| AIM |
Transcribe every one of the following lines verbatim, without any alteration.

(Dataset records)

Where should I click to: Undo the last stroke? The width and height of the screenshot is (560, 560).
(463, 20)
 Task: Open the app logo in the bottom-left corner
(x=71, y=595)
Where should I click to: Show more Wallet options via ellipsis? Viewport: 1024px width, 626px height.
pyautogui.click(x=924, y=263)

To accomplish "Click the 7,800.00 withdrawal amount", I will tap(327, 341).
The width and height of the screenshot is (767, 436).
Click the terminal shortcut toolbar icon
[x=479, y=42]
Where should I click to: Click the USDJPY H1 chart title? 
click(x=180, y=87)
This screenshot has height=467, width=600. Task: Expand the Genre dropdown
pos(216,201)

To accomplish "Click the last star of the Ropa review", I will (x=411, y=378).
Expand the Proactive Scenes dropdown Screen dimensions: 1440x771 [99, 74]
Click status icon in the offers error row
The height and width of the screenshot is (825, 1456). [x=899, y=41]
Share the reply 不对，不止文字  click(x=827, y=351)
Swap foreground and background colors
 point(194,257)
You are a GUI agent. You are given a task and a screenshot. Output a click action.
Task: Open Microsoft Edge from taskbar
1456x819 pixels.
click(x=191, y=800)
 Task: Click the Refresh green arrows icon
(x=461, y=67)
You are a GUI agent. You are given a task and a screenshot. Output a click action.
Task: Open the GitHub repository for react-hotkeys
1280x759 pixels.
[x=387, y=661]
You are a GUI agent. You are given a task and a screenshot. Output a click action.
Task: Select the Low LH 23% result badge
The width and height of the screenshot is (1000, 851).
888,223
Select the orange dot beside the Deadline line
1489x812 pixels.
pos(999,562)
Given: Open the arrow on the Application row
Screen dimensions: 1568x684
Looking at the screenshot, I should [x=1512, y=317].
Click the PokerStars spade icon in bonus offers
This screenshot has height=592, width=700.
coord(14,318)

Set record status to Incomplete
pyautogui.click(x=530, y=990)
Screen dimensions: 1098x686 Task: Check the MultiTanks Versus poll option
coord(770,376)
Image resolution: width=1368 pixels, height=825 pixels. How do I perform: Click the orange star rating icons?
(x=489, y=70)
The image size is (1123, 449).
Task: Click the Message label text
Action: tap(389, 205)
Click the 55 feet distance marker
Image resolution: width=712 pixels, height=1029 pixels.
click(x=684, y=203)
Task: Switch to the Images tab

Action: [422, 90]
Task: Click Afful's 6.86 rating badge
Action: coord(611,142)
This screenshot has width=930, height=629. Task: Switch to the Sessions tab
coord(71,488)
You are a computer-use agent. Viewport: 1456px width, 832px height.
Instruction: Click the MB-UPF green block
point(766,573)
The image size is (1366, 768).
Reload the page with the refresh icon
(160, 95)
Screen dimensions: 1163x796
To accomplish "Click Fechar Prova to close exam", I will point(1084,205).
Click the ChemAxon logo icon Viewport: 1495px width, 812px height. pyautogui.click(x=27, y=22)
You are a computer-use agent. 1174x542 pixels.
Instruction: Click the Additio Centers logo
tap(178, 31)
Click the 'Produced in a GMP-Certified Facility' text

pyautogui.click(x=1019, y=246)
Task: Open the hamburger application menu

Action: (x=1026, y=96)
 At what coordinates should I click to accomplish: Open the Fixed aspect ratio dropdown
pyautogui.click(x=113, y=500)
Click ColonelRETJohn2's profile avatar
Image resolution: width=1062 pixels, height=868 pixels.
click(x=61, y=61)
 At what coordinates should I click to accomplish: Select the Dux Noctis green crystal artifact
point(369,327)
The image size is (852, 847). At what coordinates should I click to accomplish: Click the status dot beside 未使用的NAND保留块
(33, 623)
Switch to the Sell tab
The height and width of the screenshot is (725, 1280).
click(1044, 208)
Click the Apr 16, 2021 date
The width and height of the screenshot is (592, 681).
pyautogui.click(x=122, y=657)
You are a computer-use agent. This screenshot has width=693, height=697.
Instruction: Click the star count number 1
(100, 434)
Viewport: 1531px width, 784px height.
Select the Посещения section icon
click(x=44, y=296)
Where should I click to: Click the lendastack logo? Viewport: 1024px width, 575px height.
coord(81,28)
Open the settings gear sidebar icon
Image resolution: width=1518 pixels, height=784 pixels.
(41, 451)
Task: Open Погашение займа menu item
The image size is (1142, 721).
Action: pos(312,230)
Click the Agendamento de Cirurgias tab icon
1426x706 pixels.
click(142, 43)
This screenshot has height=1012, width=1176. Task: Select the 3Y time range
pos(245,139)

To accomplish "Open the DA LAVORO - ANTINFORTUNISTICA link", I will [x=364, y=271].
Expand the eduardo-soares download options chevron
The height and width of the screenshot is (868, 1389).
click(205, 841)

| FINAL RESULT |
Where should I click to: Undo the last stroke? The width and height of the screenshot is (560, 560).
(463, 20)
 Task: Open the app logo in the bottom-left corner
(x=71, y=595)
Where should I click to: Show more Wallet options via ellipsis? Viewport: 1024px width, 626px height.
pyautogui.click(x=924, y=263)

To accomplish "Click the 7,800.00 withdrawal amount", I will tap(327, 341).
The width and height of the screenshot is (767, 436).
Click the terminal shortcut toolbar icon
[x=479, y=42]
Where should I click to: Click the USDJPY H1 chart title? 
click(x=180, y=87)
This screenshot has height=467, width=600. Task: Expand the Genre dropdown
pos(216,201)

To accomplish "Click the last star of the Ropa review", I will (x=411, y=378).
Expand the Proactive Scenes dropdown Screen dimensions: 1440x771 [99, 74]
Click status icon in the offers error row
The height and width of the screenshot is (825, 1456). [x=899, y=41]
Share the reply 不对，不止文字  click(x=827, y=351)
Swap foreground and background colors
 point(194,257)
You are a GUI agent. You are given a task and a screenshot. Output a click action.
Task: Open Microsoft Edge from taskbar
1456x819 pixels.
click(x=191, y=800)
 Task: Click the Refresh green arrows icon
(x=461, y=67)
You are a GUI agent. You are given a task and a screenshot. Output a click action.
Task: Open the GitHub repository for react-hotkeys
1280x759 pixels.
[x=387, y=661]
You are a GUI agent. You are given a task and a screenshot. Output a click action.
Task: Select the Low LH 23% result badge
The width and height of the screenshot is (1000, 851).
888,223
Select the orange dot beside the Deadline line
1489x812 pixels.
pos(999,562)
Given: Open the arrow on the Application row
Screen dimensions: 1568x684
Looking at the screenshot, I should [x=1512, y=317].
Click the PokerStars spade icon in bonus offers
This screenshot has height=592, width=700.
coord(14,318)

Set record status to Incomplete
pyautogui.click(x=530, y=990)
Screen dimensions: 1098x686 Task: Check the MultiTanks Versus poll option
coord(770,376)
Image resolution: width=1368 pixels, height=825 pixels. How do I perform: Click the orange star rating icons?
(x=489, y=70)
The image size is (1123, 449).
Task: Click the Message label text
Action: tap(389, 205)
Click the 55 feet distance marker
Image resolution: width=712 pixels, height=1029 pixels.
click(x=684, y=203)
Task: Switch to the Images tab

Action: [422, 90]
Task: Click Afful's 6.86 rating badge
Action: coord(611,142)
This screenshot has width=930, height=629. Task: Switch to the Sessions tab
coord(71,488)
You are a computer-use agent. Viewport: 1456px width, 832px height.
Instruction: Click the MB-UPF green block
point(766,573)
The image size is (1366, 768).
Reload the page with the refresh icon
(160, 95)
Screen dimensions: 1163x796
To accomplish "Click Fechar Prova to close exam", I will point(1084,205).
Click the ChemAxon logo icon Viewport: 1495px width, 812px height. pyautogui.click(x=27, y=22)
You are a computer-use agent. 1174x542 pixels.
Instruction: Click the Additio Centers logo
tap(178, 31)
Click the 'Produced in a GMP-Certified Facility' text

pyautogui.click(x=1019, y=246)
Task: Open the hamburger application menu

Action: (x=1026, y=96)
 At what coordinates should I click to accomplish: Open the Fixed aspect ratio dropdown
pyautogui.click(x=113, y=500)
Click ColonelRETJohn2's profile avatar
Image resolution: width=1062 pixels, height=868 pixels.
click(x=61, y=61)
 At what coordinates should I click to accomplish: Select the Dux Noctis green crystal artifact
point(369,327)
The image size is (852, 847). At what coordinates should I click to accomplish: Click the status dot beside 未使用的NAND保留块
(33, 623)
Switch to the Sell tab
The height and width of the screenshot is (725, 1280).
click(1044, 208)
Click the Apr 16, 2021 date
The width and height of the screenshot is (592, 681).
pyautogui.click(x=122, y=657)
You are a computer-use agent. This screenshot has width=693, height=697.
Instruction: Click the star count number 1
(100, 434)
Viewport: 1531px width, 784px height.
Select the Посещения section icon
click(x=44, y=296)
Where should I click to: Click the lendastack logo? Viewport: 1024px width, 575px height.
coord(81,28)
Open the settings gear sidebar icon
Image resolution: width=1518 pixels, height=784 pixels.
(41, 451)
Task: Open Погашение займа menu item
The image size is (1142, 721).
Action: pos(312,230)
Click the Agendamento de Cirurgias tab icon
1426x706 pixels.
click(142, 43)
This screenshot has height=1012, width=1176. Task: Select the 3Y time range
pos(245,139)

To accomplish "Open the DA LAVORO - ANTINFORTUNISTICA link", I will [x=364, y=271].
Expand the eduardo-soares download options chevron
The height and width of the screenshot is (868, 1389).
click(205, 841)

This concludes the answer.